Considérée comme l’une des plus importantes anthropologues du XXe siècle, Mary Douglas étudie la philosophie, l’économie et les sciences politiques à l’université d’Oxford, influencée par son enfance en pension dans une école catholique. Elle travaille au British Colonial Office, puis prépare sa thèse, suite à une étude de terrain sur la société matrilinéaire des Lele (Congo belge). Son premier livre, The Lele of Kasai (1963), compile quinze années de recherches sur les aspects traditionnels de leur culture.
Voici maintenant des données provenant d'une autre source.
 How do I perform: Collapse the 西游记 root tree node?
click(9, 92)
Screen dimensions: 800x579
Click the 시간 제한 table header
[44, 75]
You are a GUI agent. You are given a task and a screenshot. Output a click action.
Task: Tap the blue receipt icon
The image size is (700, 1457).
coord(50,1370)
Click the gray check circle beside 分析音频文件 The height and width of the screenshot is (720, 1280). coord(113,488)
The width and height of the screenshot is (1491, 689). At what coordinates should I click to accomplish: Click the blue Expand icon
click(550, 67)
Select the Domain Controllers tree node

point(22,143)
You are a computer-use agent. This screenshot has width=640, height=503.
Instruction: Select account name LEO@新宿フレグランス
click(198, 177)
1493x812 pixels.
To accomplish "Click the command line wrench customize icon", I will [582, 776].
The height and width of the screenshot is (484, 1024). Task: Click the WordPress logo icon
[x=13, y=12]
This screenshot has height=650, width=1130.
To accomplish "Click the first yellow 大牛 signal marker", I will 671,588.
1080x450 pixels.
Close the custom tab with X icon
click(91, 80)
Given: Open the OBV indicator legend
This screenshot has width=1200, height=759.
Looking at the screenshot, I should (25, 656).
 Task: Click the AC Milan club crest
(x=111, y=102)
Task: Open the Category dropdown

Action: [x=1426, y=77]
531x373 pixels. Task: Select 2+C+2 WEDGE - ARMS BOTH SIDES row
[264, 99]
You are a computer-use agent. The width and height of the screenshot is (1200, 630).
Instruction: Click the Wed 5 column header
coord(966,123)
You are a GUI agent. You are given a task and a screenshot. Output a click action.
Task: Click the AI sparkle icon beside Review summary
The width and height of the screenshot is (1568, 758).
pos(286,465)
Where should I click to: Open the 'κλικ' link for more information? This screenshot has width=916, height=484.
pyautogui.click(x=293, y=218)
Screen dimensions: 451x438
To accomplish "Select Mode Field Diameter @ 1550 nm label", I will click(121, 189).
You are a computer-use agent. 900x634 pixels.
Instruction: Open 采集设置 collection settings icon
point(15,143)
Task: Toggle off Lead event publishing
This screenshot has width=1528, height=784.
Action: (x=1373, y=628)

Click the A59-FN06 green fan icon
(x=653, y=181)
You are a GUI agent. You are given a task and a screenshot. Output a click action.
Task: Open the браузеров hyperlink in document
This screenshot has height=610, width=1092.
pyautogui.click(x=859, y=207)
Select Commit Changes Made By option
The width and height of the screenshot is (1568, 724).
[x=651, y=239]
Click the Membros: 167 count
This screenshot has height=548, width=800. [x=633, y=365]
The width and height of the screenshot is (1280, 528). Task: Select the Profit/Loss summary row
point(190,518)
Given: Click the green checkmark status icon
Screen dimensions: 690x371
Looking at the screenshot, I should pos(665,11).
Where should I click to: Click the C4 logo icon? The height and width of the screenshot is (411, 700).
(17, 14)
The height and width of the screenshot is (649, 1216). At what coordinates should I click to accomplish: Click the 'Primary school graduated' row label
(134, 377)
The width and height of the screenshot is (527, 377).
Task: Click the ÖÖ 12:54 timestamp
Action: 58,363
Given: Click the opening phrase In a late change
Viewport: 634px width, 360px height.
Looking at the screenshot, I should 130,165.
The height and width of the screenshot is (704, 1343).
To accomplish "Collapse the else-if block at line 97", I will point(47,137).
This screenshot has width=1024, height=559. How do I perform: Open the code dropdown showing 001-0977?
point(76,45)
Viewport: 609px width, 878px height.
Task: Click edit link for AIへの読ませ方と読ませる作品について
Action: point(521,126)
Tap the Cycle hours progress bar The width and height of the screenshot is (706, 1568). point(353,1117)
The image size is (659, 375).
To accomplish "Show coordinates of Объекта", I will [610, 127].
Elle innove en s’écartant du modèle fonctionnaliste prédominant dans l’anthropologie britannique pour intégrer la parenté matrilinéaire et les croyances religieuses et magiques dans tous les aspects de la vie sociale.
Texte de référence de toute formation universitaire en anthropologie, De la souillure (1966) a été classé comme l’une des 100 plus importantes œuvres de non-fiction par le Times Literary Supplement en 1995. Il renouvelle complètement l’approche du symbolique et des systèmes de classification des concepts de pollution, d’hygiène, d’impureté et de tabou dans plusieurs sociétés. L’Ancien Testament y est utilisé pour la première fois comme source de comparaison interculturelle. L’auteure y analyse le rapport entre structures sociales et modes de pensée universels fondés sur des interdictions et les tabous. Dans Natural Symbols (1970), elle approfondit ses réflexions sur le rapport entre cosmologie et morphologie sociale, ainsi que sur les rapports entre le symbolique, les hiérarchies et les institutions sociales. Grâce à sa solide formation religieuse, ses travaux, qui incluent une analyse de la cosmologie chrétienne, apportent une contribution séminale au domaine de l’anthropologie de la religion.
Fortement critiquée dans son pays pour ses idées, elle part travailler onze ans aux États-Unis. À son retour, finalement couronnée par ses pairs comme fellow de la British Academy (1989), elle analyse les institutions des sociétés contemporaines et la question du risque. Professeure invitée à Yale, Princeton ou à l’Ehess, M. Douglas a participé intensément à la vie universitaire britannique et internationale. Quelques jours avant sa mort, dans un entretien à la revue The Spectator (28 avr. 2007), elle réfléchissait sur al-Qaida et son rapport à la culture nord-américaine en prônant le respect et la paix.